→ **WHAT YOU WILL DO**
Gather every line of the entries that includes the word "としょかんNEWS".

(SUPPLIED INFORMATION Opens)

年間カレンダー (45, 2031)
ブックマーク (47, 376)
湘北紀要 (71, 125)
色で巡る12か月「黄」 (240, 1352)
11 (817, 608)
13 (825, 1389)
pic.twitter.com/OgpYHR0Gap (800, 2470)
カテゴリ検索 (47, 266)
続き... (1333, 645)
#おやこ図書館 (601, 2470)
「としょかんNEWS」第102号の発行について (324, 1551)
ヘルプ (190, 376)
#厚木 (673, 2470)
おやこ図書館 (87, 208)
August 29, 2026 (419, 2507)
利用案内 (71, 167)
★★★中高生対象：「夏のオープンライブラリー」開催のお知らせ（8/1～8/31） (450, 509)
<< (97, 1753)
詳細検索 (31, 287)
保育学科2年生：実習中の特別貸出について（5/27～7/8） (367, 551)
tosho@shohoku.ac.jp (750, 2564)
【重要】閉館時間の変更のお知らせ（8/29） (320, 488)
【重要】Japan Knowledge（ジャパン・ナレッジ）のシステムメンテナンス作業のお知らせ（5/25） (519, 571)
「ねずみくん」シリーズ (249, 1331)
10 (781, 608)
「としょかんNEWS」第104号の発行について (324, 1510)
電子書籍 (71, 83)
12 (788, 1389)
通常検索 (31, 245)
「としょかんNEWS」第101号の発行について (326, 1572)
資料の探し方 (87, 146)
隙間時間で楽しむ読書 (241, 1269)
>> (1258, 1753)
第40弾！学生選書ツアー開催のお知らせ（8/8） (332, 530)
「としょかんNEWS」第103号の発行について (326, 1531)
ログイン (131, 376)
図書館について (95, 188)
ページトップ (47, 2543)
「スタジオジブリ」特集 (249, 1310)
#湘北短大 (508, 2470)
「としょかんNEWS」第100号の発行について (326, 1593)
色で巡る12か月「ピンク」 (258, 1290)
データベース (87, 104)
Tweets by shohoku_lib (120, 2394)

(SUPPLIED INFORMATION Closes)

→ **REPLY**
「としょかんNEWS」第102号の発行について (324, 1551)
「としょかんNEWS」第104号の発行について (324, 1510)
「としょかんNEWS」第101号の発行について (326, 1572)
「としょかんNEWS」第103号の発行について (326, 1531)
「としょかんNEWS」第100号の発行について (326, 1593)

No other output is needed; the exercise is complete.